### ARTICLE ###
# [SOLVED] HP Deskjet 6940 problem



## Bugthorn (Jun 8, 2011)

Have been using the HP Deskjet 6940 for several years without problem. Now it is printing badly - OK for a few lines, then faint. HP User Guide advises to 'open the printer Toolbox' and clean cartridge(s). But wherever I look on my my computer (which uses Vista), I can't find the Toolbox that should allow me to do this. Any help please? Should I clean the cartridges manually, or is there something else I should do?
Thanks for any help.


----------



## aciid (Jul 18, 2008)

*Re: HP Deskjet 6940 problem*

Hi Bugthorn,

What the manual is reffering to is an application that comes with the printer. If you do not have it I recommend you to visit HP's website and download the latest driver/utilities package for your printer. You should then be able to find the Cartridge Cleaning procedure.


----------



## masterjed (Jul 25, 2009)

*Re: HP Deskjet 6940 problem*

Here is the software you are looking for. Try to choose the operating system first which is vista (32bit or 63bit), then choose the full feature software and driver.


----------



## masterjed (Jul 25, 2009)

*Re: HP Deskjet 6940 problem*

Software & Driver Downloads HP Deskjet 6940 Printer - HP Customer Care (United States - English)


----------



## Bugthorn (Jun 8, 2011)

*Re: HP Deskjet 6940 problem*

Great help. Thanks a lot. All working fine now that I have been told by the new download that my black ink cartridge had run out. I thought I had replaced it just a few weeks ago. Apparently not.


----------



## aciid (Jul 18, 2008)

*Re: HP Deskjet 6940 problem*

Glad you got it working!


----------
###
REQUEST 1 ::
Copy the entries verbatim, from the line with "Favorite CRTR/USDT with the star icon" up to and including the line with "tap(1417, 324)".
### DATA FOR PROCESSING ###
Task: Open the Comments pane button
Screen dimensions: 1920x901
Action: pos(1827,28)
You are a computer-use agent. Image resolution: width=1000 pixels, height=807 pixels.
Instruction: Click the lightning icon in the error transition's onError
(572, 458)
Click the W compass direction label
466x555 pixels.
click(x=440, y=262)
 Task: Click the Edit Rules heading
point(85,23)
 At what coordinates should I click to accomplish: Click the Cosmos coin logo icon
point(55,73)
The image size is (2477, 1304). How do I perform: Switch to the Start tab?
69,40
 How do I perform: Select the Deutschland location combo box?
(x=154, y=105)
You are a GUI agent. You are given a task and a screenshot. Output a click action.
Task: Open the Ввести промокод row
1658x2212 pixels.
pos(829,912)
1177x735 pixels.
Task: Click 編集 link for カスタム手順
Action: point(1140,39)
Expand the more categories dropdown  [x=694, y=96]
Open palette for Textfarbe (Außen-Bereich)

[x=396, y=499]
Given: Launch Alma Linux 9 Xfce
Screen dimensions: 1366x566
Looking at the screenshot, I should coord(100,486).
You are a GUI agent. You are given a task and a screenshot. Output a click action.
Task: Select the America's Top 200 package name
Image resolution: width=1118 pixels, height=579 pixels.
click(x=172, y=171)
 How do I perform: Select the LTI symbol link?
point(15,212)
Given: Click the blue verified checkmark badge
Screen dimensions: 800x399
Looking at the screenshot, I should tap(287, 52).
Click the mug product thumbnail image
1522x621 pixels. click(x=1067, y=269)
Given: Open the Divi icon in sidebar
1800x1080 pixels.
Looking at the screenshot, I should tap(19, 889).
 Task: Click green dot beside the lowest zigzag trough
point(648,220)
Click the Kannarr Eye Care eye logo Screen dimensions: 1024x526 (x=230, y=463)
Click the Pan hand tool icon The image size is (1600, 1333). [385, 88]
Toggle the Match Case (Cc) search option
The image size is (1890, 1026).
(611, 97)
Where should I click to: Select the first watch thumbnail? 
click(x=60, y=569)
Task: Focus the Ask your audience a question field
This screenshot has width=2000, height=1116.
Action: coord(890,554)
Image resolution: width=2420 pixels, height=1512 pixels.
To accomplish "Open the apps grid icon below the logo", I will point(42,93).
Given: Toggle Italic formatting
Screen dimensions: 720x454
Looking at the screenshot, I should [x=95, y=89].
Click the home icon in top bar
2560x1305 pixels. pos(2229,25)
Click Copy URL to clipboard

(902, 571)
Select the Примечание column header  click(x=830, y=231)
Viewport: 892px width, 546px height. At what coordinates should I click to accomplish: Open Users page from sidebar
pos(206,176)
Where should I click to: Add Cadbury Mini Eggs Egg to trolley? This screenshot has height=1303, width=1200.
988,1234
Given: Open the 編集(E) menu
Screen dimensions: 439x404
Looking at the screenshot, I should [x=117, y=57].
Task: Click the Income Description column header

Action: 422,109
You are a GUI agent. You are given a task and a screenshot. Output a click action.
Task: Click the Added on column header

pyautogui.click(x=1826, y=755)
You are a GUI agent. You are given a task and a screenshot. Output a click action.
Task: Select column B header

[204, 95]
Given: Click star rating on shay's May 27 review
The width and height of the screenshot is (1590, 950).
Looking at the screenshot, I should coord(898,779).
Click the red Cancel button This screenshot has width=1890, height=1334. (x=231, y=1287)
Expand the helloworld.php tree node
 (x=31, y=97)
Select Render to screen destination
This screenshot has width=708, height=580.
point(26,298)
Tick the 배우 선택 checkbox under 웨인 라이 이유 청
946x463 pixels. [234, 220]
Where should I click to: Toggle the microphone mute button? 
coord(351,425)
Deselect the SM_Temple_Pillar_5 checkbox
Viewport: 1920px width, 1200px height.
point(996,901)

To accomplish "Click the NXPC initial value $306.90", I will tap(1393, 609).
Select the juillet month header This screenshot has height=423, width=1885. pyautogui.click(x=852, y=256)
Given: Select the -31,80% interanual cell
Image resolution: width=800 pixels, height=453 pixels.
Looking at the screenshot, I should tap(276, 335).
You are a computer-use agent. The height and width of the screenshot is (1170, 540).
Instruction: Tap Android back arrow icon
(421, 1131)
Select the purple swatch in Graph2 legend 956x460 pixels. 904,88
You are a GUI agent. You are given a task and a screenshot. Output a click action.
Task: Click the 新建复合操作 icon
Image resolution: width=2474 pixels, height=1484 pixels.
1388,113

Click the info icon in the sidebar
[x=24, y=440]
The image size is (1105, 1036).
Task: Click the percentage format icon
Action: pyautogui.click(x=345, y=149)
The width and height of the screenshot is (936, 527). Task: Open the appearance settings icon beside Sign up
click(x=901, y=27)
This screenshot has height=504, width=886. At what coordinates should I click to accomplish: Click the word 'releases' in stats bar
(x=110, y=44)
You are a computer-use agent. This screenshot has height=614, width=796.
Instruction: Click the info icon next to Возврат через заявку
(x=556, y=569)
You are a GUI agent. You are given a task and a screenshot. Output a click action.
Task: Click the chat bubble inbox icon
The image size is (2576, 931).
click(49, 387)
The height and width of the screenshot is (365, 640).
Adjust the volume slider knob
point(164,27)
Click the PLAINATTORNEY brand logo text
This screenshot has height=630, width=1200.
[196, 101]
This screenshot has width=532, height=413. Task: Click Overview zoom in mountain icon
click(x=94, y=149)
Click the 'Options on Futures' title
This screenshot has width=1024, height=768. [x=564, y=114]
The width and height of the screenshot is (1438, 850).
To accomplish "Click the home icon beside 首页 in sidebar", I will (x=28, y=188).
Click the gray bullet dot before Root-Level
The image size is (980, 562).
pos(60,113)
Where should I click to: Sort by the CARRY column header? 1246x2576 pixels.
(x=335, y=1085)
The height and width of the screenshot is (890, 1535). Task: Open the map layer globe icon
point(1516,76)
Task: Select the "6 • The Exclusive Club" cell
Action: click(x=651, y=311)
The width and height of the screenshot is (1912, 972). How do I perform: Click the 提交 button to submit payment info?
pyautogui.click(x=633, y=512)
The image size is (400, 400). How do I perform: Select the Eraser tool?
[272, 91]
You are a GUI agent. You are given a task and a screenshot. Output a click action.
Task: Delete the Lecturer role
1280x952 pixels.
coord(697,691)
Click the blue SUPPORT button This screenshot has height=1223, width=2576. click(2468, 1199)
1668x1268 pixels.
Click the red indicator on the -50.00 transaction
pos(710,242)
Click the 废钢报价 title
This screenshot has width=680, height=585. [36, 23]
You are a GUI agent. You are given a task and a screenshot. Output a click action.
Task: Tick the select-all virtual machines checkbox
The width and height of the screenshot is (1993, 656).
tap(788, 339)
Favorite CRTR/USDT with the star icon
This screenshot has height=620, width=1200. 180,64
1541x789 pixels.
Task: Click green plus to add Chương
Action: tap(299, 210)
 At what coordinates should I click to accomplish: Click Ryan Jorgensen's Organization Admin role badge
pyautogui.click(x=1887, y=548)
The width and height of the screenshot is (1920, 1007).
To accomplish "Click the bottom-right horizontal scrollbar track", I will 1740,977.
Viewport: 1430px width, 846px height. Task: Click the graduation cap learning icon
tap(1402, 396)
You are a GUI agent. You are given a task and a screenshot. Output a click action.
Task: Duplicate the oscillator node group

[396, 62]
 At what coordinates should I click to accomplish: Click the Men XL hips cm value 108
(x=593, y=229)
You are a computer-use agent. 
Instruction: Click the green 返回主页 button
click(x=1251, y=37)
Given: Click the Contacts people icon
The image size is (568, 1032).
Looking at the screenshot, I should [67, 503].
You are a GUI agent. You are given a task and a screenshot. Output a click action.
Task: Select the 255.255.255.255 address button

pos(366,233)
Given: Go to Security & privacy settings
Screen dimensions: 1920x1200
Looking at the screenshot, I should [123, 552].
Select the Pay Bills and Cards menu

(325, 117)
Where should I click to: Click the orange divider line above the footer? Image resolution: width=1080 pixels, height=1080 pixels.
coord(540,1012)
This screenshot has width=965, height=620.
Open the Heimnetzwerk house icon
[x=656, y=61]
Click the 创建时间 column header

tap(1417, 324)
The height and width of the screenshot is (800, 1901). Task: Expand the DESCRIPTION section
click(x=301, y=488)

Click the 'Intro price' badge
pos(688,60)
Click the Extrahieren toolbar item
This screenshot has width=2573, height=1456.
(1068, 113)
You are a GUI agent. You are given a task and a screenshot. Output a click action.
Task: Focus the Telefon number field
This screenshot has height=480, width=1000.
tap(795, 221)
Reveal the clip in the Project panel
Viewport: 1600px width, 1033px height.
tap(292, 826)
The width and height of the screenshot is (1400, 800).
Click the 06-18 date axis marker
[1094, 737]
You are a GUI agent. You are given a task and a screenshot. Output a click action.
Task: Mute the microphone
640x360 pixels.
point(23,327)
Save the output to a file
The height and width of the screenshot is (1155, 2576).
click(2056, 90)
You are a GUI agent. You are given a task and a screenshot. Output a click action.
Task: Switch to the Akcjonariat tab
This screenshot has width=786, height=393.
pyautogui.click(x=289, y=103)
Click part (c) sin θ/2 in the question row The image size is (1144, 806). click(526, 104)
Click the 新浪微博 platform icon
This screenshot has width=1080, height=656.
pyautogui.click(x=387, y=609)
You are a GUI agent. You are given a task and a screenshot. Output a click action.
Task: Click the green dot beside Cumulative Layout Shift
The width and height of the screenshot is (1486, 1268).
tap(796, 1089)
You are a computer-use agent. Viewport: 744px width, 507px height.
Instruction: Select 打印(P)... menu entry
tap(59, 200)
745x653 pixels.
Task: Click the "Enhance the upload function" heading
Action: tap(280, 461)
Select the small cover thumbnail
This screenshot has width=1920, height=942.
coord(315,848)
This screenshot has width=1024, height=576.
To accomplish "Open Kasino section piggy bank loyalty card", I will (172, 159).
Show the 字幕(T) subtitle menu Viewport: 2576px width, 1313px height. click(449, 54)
###
REQUEST 2 ::
In the thread on the HP Deskjet 6940 problem, rewrite the passage from "Have been using" up to and including "for any help.", changing "Toolbox" to "Utility".

FINAL ANSWER 1 ::
Favorite CRTR/USDT with the star icon
This screenshot has height=620, width=1200. 180,64
1541x789 pixels.
Task: Click green plus to add Chương
Action: tap(299, 210)
 At what coordinates should I click to accomplish: Click Ryan Jorgensen's Organization Admin role badge
pyautogui.click(x=1887, y=548)
The width and height of the screenshot is (1920, 1007).
To accomplish "Click the bottom-right horizontal scrollbar track", I will 1740,977.
Viewport: 1430px width, 846px height. Task: Click the graduation cap learning icon
tap(1402, 396)
You are a GUI agent. You are given a task and a screenshot. Output a click action.
Task: Duplicate the oscillator node group

[396, 62]
 At what coordinates should I click to accomplish: Click the Men XL hips cm value 108
(x=593, y=229)
You are a computer-use agent. 
Instruction: Click the green 返回主页 button
click(x=1251, y=37)
Given: Click the Contacts people icon
The image size is (568, 1032).
Looking at the screenshot, I should [67, 503].
You are a GUI agent. You are given a task and a screenshot. Output a click action.
Task: Select the 255.255.255.255 address button

pos(366,233)
Given: Go to Security & privacy settings
Screen dimensions: 1920x1200
Looking at the screenshot, I should [123, 552].
Select the Pay Bills and Cards menu

(325, 117)
Where should I click to: Click the orange divider line above the footer? Image resolution: width=1080 pixels, height=1080 pixels.
coord(540,1012)
This screenshot has width=965, height=620.
Open the Heimnetzwerk house icon
[x=656, y=61]
Click the 创建时间 column header

tap(1417, 324)

FINAL ANSWER 2 ::
Have been using the HP Deskjet 6940 for several years without problem. Now it is printing badly - OK for a few lines, then faint. HP User Guide advises to 'open the printer Utility' and clean cartridge(s). But wherever I look on my my computer (which uses Vista), I can't find the Utility that should allow me to do this. Any help please? Should I clean the cartridges manually, or is there something else I should do?
Thanks for any help.